Data entries

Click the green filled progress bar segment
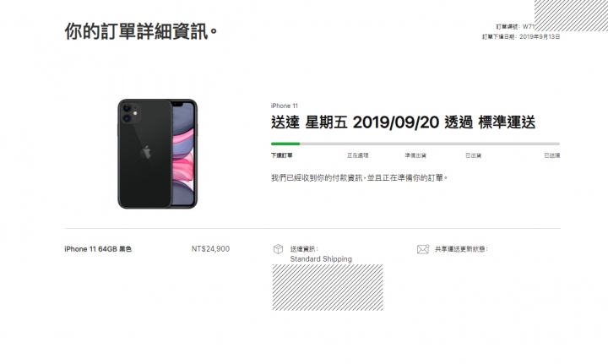click(x=285, y=144)
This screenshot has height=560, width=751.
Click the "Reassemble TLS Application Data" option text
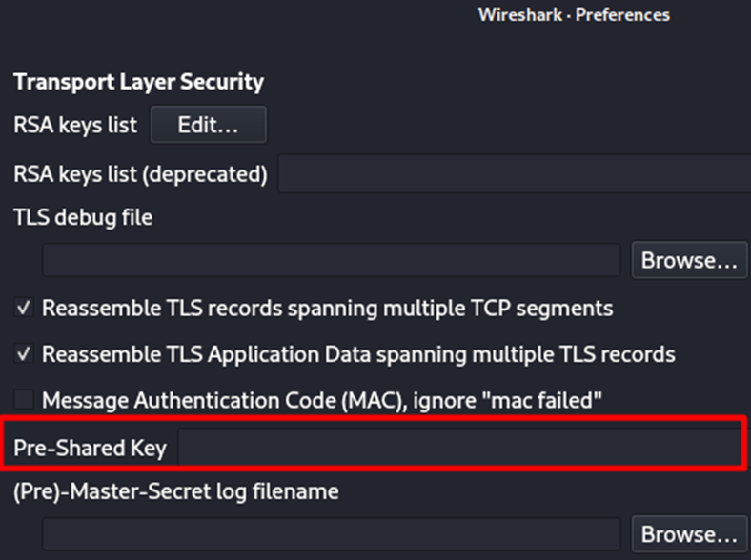tap(358, 354)
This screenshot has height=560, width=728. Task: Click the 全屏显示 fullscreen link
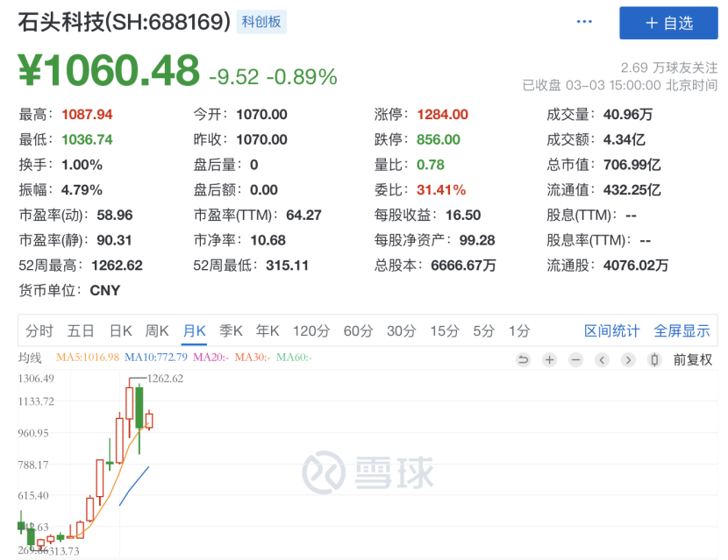[682, 330]
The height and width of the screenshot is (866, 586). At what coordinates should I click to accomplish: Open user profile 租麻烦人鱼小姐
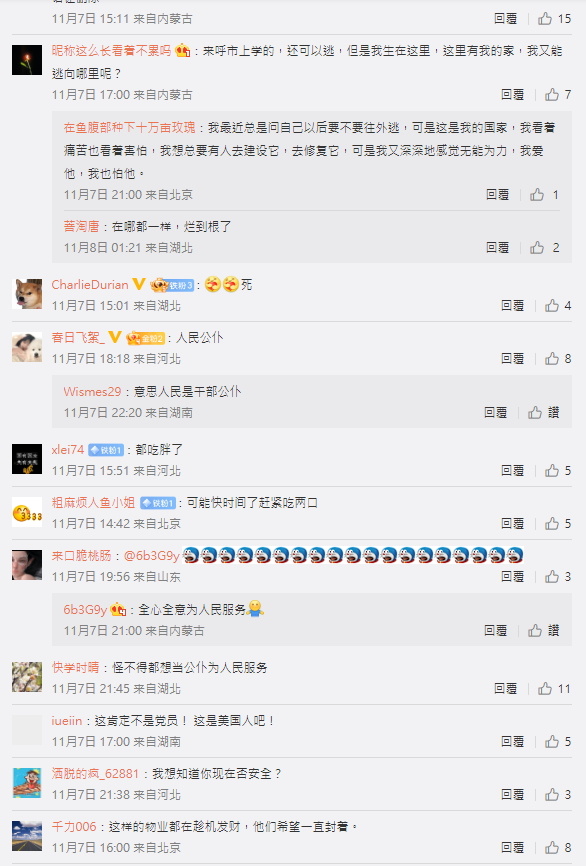click(93, 502)
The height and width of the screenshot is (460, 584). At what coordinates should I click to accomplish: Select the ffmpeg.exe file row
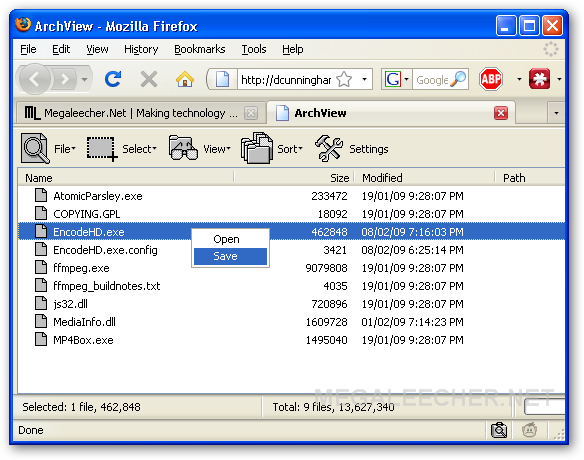(x=291, y=268)
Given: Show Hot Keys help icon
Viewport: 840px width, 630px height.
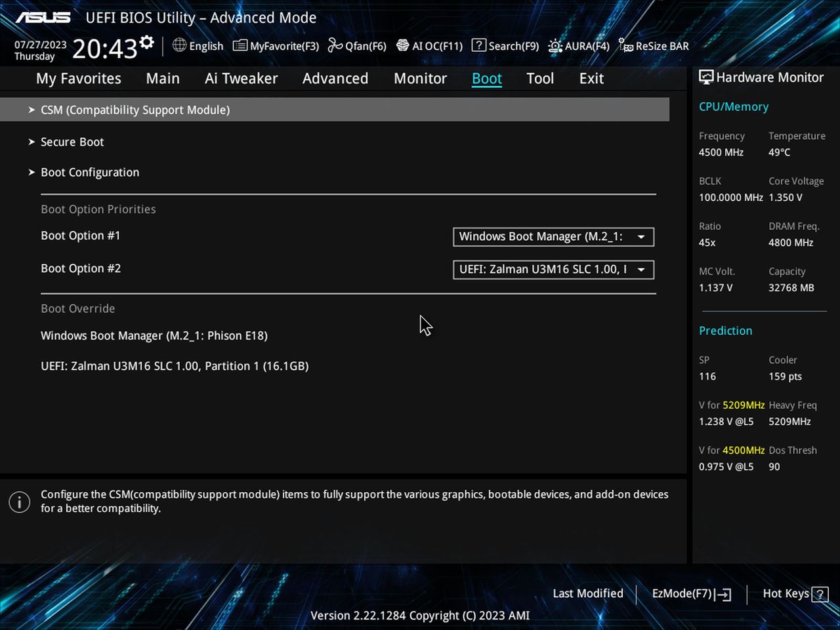Looking at the screenshot, I should [820, 594].
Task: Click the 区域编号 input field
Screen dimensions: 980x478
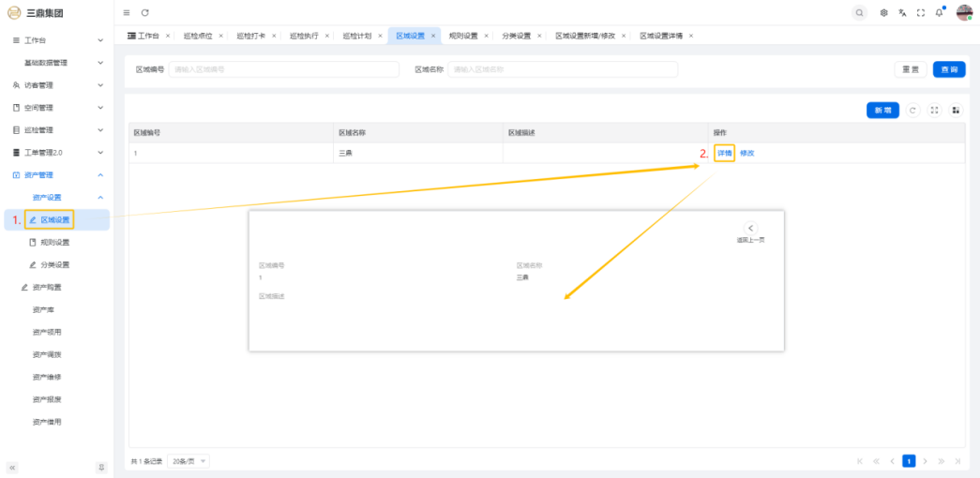Action: coord(283,69)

- YOUR GOAL -
What you return must be the entries above, exactly as they appear, without any pictures.

- OUTPUT OF THE EXERCISE -
Click the green filled progress bar segment
click(x=285, y=144)
This screenshot has height=560, width=751.
Click the "Reassemble TLS Application Data" option text
tap(358, 354)
This screenshot has height=560, width=728. Task: Click the 全屏显示 fullscreen link
[682, 330]
The height and width of the screenshot is (866, 586). At what coordinates should I click to accomplish: Open user profile 租麻烦人鱼小姐
click(93, 502)
The height and width of the screenshot is (460, 584). At what coordinates should I click to accomplish: Select the ffmpeg.exe file row
(x=291, y=268)
Given: Show Hot Keys help icon
Viewport: 840px width, 630px height.
Looking at the screenshot, I should [820, 594].
Task: Click the 区域编号 input field
Screen dimensions: 980x478
Action: coord(283,69)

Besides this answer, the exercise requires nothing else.